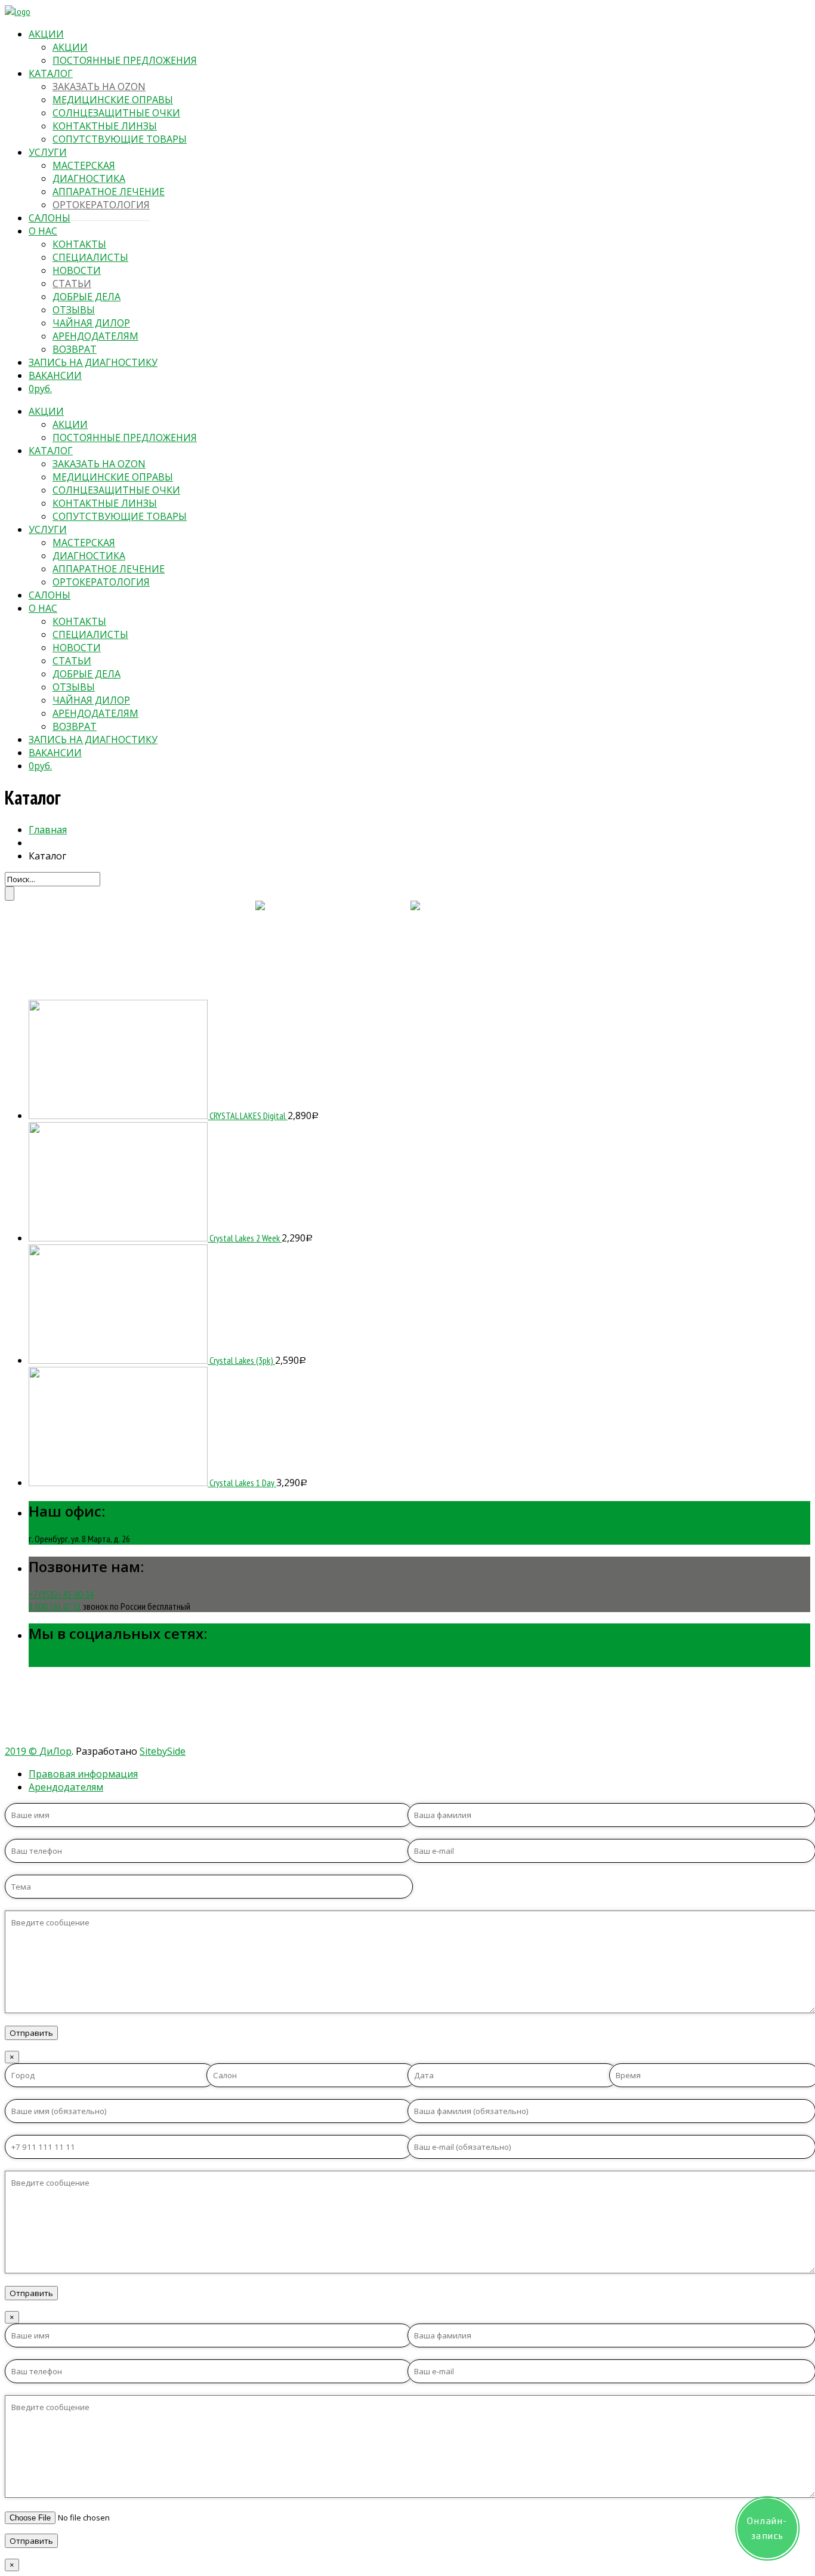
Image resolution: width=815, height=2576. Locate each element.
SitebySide (163, 1751)
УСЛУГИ (48, 152)
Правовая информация (83, 1773)
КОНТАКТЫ (79, 244)
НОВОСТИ (77, 270)
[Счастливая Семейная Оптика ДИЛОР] (17, 11)
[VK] (34, 1661)
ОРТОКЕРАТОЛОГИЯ (101, 204)
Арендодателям (66, 1787)
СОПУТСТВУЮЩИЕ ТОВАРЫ (120, 139)
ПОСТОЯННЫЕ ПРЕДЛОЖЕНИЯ (125, 60)
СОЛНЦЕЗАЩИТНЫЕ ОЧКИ (116, 112)
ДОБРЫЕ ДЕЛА (87, 296)
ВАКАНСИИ (55, 375)
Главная (48, 829)
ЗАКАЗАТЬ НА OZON (99, 86)
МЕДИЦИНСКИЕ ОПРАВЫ (113, 99)
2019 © (22, 1751)
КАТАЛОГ (51, 73)
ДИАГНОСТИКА (89, 178)
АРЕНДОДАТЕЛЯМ (95, 336)
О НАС (43, 231)
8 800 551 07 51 (55, 1606)
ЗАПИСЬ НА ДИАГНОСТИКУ (93, 362)
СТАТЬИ (72, 283)
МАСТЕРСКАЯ (84, 165)
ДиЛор (55, 1751)
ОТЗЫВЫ (74, 309)
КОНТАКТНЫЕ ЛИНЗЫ (105, 126)
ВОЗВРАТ (75, 349)
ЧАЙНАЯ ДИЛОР (91, 322)
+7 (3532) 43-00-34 (61, 1594)
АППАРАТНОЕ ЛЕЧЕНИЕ (109, 191)
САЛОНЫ (49, 217)
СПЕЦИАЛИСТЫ (90, 257)
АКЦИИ (46, 34)
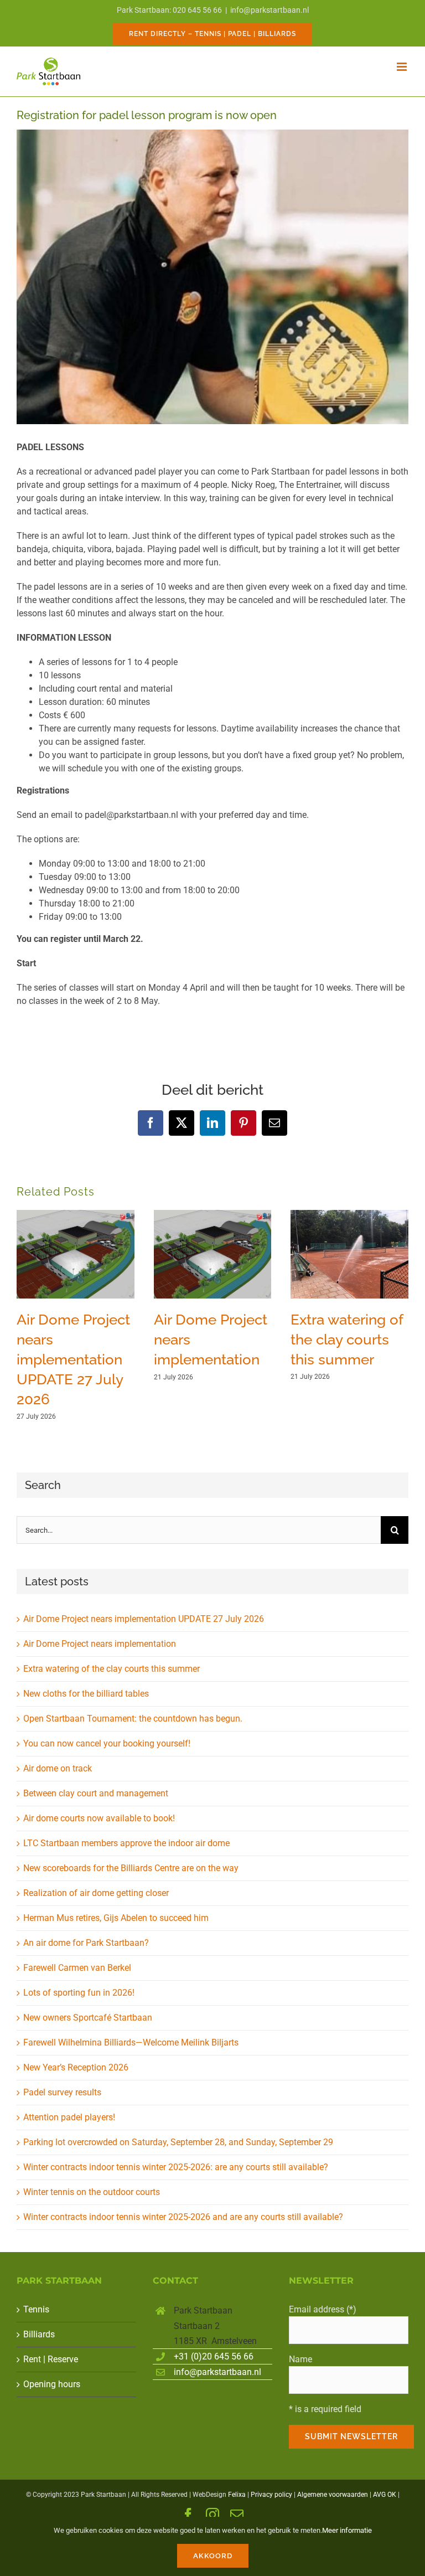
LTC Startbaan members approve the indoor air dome (126, 1843)
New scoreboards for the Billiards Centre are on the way (131, 1868)
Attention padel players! (69, 2117)
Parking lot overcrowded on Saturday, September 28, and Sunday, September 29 (178, 2142)
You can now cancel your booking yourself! (106, 1743)
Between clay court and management (95, 1793)
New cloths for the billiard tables (86, 1693)
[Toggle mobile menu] (402, 67)
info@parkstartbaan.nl (269, 10)
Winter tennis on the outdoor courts (91, 2192)
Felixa (237, 2494)
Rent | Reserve (50, 2359)
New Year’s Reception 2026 (75, 2067)
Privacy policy (271, 2494)
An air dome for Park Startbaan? (86, 1943)
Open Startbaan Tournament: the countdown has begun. (132, 1718)
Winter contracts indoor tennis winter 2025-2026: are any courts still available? (175, 2167)
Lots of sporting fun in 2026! (78, 1992)
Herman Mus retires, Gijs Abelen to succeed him (116, 1918)
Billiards (39, 2334)
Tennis (36, 2309)
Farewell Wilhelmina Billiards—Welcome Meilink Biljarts (131, 2042)
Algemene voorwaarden (332, 2494)
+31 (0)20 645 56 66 (213, 2356)
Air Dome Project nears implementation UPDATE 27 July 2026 (73, 1359)
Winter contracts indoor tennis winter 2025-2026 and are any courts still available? (183, 2217)
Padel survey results (62, 2092)
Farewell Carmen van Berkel (77, 1967)
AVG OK (384, 2494)
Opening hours (51, 2384)
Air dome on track (57, 1768)
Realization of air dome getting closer (96, 1893)
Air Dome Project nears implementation (99, 1644)
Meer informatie (347, 2530)
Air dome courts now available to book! (99, 1818)
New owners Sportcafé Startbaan (87, 2017)
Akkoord (212, 2556)
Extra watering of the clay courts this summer (347, 1339)
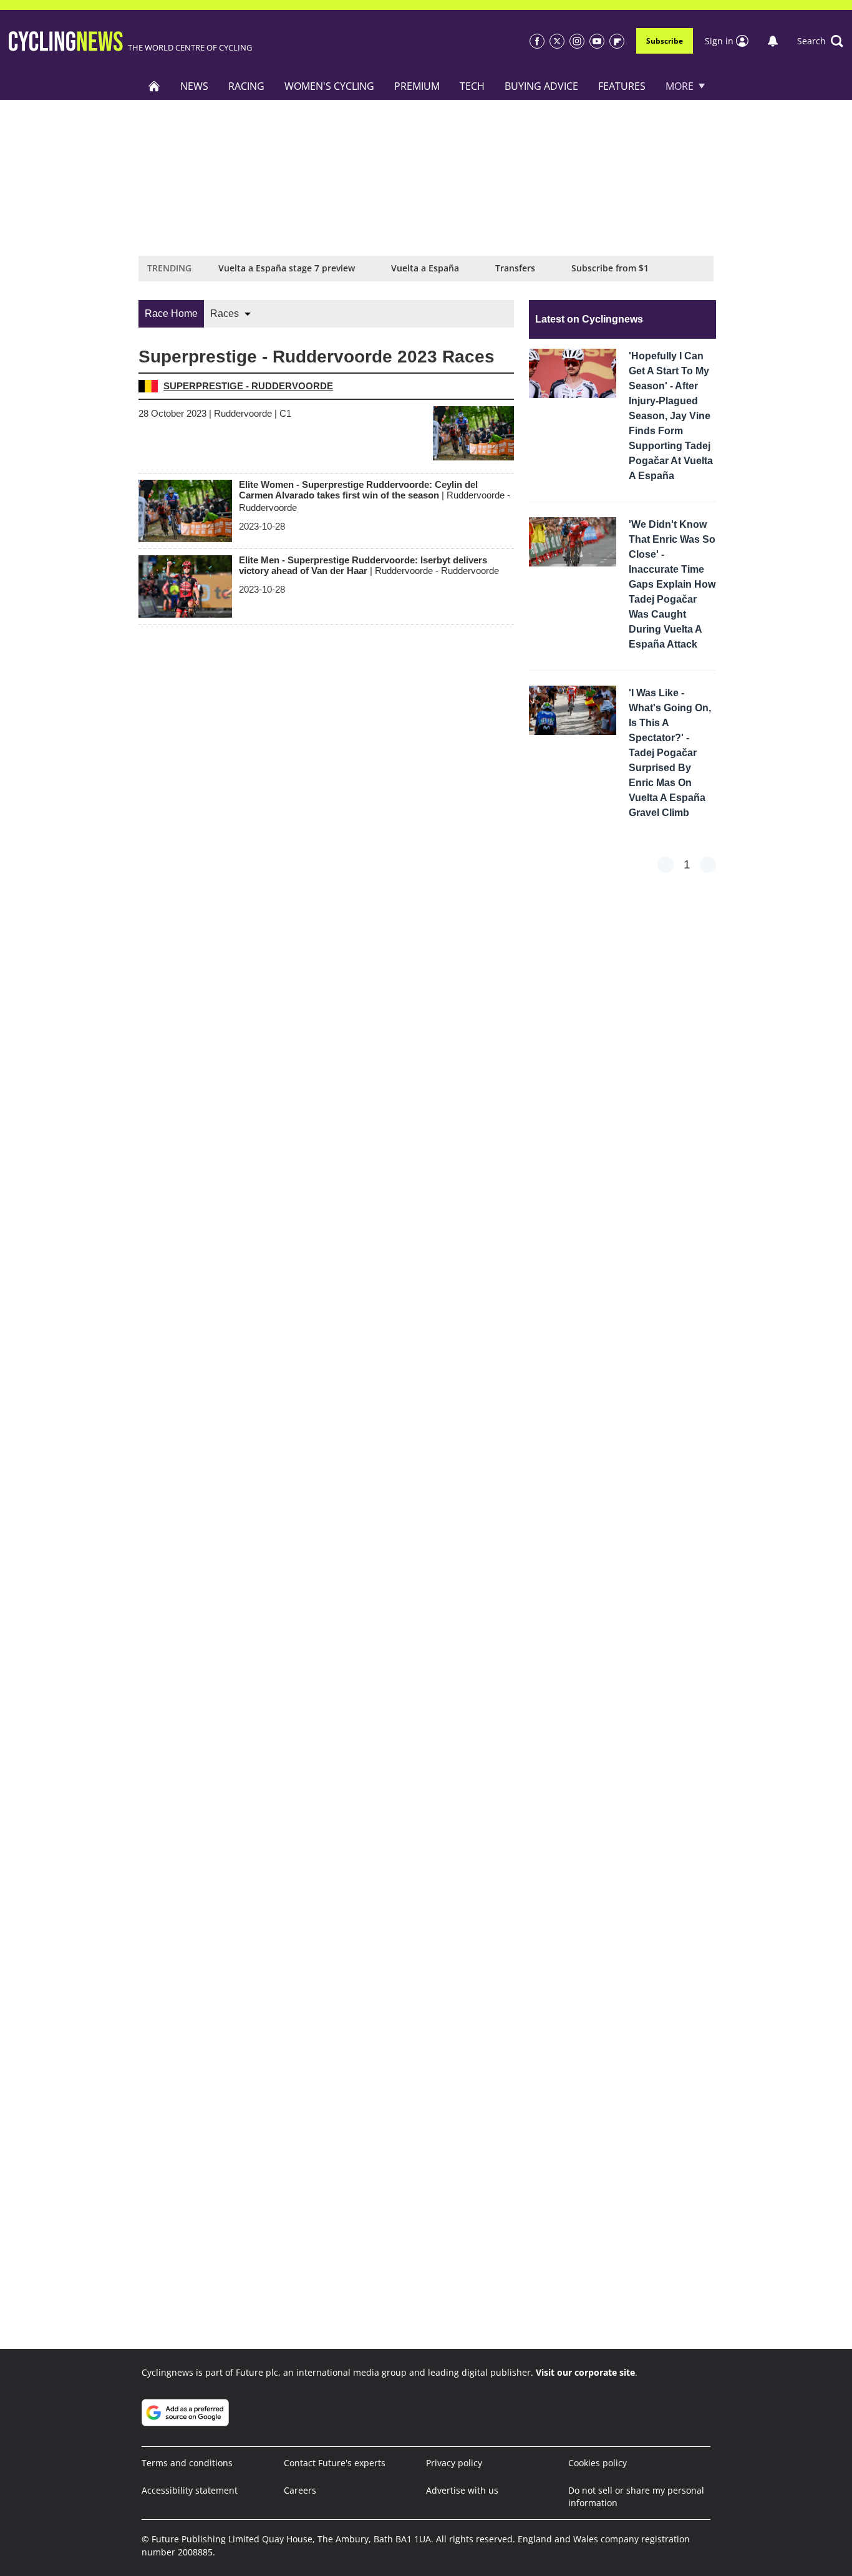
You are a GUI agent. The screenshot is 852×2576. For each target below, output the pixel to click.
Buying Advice (541, 86)
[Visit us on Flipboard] (616, 41)
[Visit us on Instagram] (576, 41)
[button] (820, 41)
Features (622, 86)
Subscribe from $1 (610, 268)
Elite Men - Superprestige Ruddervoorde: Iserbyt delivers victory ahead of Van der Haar (369, 565)
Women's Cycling (329, 86)
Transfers (515, 268)
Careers (300, 2490)
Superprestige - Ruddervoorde (248, 386)
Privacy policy (454, 2463)
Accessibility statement (190, 2490)
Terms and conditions (187, 2463)
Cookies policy (597, 2463)
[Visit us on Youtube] (596, 41)
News (194, 86)
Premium (417, 86)
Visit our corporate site (585, 2372)
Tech (472, 86)
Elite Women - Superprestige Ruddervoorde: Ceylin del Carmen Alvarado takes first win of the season (374, 496)
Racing (246, 86)
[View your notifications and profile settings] (772, 41)
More (680, 86)
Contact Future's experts (334, 2463)
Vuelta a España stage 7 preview (286, 268)
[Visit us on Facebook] (537, 41)
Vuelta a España (425, 268)
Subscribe (664, 41)
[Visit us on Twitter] (556, 41)
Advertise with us (462, 2490)
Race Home (171, 313)
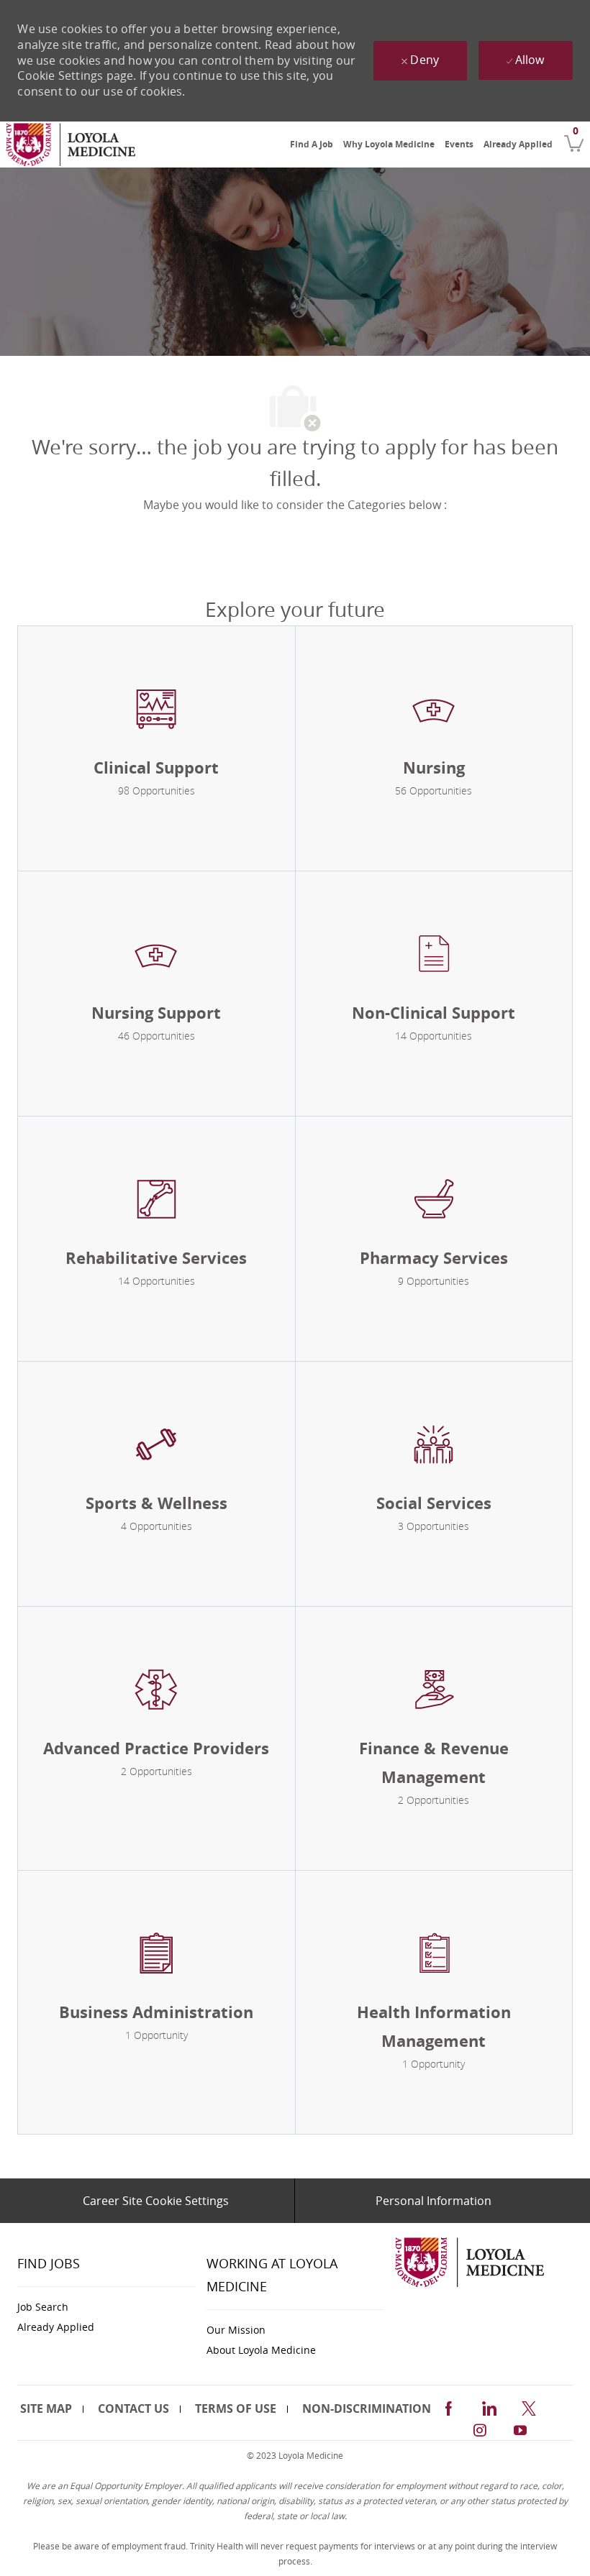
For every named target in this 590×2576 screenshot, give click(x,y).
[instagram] (480, 2428)
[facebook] (448, 2406)
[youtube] (520, 2428)
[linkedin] (488, 2406)
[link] (70, 144)
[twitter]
__________________________________________________
• _Work request_: Every line in the records above with the string "available" in it should be shown.

• _Solution to the problem_:
Winter contracts indoor tennis winter 2025-2026: are any courts still available? (175, 2167)
Winter contracts indoor tennis winter 2025-2026 and are any courts still available? (183, 2217)
Air dome courts now available to book! (99, 1818)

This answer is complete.